Possibly if a fully set up ambulance was available for each baby, it could be done, but the IDF has been bombing ambulances too and there aren't that many available anyways.

[–] conditional_soup@lemm.ee 73 points 11 months ago (3 children)

tl;Dr: short of just hitting "fuck it" and transporting these babies in a car or jury-rigging something, there was no way they were getting moved.

I'm a paramedic. The ambulances/gurneys/staff to do this kind of transfer are highly, highly specialized (and also, therefore, expensive). Even in the US, you'll typically just see one for each regional pediatric center, typically covering a range of about 200 miles or a little over 300 km for sane measurement fans. This is not something that any old ambulance service or EMS agency just has laying around. I wouldn't guess you'd find something like that in Gaza at all, given the state of oppression there, much less multiple units, much less in the middle of a military bombardment where they're convinced that they're transporting HAMAS tunnels in ambulances.

[–] charlytune@mander.xyz 35 points 11 months ago (1 children)

I can't even begin to imagine how horrific it was for those hospital staff to have to leave those babies.
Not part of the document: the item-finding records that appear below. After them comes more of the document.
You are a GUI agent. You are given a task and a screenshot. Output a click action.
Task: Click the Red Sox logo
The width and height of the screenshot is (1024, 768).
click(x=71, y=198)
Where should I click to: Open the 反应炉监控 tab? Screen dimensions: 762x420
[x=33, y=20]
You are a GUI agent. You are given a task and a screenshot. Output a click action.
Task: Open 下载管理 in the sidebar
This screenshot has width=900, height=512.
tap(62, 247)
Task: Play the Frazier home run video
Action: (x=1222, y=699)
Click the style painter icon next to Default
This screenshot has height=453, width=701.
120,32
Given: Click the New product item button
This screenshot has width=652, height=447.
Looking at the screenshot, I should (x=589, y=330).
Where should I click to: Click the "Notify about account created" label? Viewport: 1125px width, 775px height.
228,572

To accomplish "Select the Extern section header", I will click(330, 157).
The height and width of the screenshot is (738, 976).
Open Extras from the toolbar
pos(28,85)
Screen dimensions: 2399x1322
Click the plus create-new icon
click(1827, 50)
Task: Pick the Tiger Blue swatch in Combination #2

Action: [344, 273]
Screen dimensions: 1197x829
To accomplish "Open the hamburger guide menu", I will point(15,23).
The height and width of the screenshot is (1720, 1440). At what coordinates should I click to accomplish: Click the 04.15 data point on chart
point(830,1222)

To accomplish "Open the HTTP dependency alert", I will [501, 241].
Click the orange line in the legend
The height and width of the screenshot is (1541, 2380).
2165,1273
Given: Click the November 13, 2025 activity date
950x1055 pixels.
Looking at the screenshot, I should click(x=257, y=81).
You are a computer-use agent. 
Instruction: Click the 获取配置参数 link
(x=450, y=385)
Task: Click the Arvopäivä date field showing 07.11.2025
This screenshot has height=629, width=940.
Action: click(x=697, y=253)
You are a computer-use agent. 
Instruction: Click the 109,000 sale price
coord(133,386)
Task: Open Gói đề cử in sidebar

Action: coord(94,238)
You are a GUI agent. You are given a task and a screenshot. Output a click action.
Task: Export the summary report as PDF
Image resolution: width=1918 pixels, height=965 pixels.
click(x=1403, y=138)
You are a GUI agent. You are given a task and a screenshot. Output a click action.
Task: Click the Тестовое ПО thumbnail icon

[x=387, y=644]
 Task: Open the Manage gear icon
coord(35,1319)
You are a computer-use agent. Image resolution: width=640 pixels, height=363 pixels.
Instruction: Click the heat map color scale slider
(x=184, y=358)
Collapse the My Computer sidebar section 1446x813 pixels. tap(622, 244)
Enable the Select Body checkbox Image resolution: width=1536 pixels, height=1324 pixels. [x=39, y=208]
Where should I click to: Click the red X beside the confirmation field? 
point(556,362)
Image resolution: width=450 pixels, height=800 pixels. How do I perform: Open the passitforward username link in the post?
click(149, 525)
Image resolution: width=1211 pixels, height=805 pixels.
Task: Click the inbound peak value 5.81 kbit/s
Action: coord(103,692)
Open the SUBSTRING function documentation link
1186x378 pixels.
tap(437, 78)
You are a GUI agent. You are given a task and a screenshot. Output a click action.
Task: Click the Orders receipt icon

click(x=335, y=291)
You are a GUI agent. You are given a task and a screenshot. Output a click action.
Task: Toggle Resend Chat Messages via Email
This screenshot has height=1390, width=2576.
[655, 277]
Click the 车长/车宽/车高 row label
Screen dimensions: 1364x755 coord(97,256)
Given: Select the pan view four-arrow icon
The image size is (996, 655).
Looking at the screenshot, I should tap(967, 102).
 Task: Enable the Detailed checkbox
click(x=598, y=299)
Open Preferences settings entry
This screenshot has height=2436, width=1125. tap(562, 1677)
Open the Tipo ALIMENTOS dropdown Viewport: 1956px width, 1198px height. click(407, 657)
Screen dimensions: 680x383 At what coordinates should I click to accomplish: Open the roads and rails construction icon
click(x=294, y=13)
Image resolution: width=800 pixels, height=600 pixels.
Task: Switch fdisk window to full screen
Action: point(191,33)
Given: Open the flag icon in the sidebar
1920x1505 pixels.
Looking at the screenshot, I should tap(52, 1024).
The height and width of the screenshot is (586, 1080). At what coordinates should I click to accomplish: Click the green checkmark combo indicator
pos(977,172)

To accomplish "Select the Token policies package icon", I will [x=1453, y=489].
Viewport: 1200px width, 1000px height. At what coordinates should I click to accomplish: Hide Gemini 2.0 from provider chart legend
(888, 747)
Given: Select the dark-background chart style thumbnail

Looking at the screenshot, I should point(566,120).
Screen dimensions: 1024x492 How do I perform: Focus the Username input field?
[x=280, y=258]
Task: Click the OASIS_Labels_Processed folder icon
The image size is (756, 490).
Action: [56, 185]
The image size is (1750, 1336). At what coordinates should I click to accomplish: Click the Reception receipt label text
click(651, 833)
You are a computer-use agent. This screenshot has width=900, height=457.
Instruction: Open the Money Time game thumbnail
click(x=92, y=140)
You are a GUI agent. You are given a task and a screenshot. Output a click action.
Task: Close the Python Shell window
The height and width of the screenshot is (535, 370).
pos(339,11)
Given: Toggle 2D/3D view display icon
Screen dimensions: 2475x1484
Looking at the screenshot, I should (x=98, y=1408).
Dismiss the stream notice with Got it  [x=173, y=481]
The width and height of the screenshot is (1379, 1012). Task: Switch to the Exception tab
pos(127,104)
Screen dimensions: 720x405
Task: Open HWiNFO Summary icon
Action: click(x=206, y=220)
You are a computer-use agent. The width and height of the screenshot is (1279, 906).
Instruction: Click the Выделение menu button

I think it would break me.

[–] conditional_soup@lemm.ee 14 points 11 months ago* (last edited 11 months ago) (1 children)

Yeah. I can't fathom most of what this has been like for people in Gaza. I also can't imagine just dead ass leaving a baby behind.* I have to imagine they thought they'd be back soon or that someone else was coming, or the babies were already dead and there were no body bags or time. This is painful to think about.

*Not a criticism, I'm awake when I shouldn't be, words am hard, can't think of a better way to frame it.

[–] livus@kbin.social 10 points 11 months ago* (last edited 11 months ago)

@conditional_soup these were not ordinary babies that you can just carry around, even if you're not under sniper fire and trying to evacuate a bunch of other wounded kids. Premies are tiny and vulnerable. They were dying from lack of oxygen.

The staff probably hoped that the forces who took over the hospital would have mercy on these babies.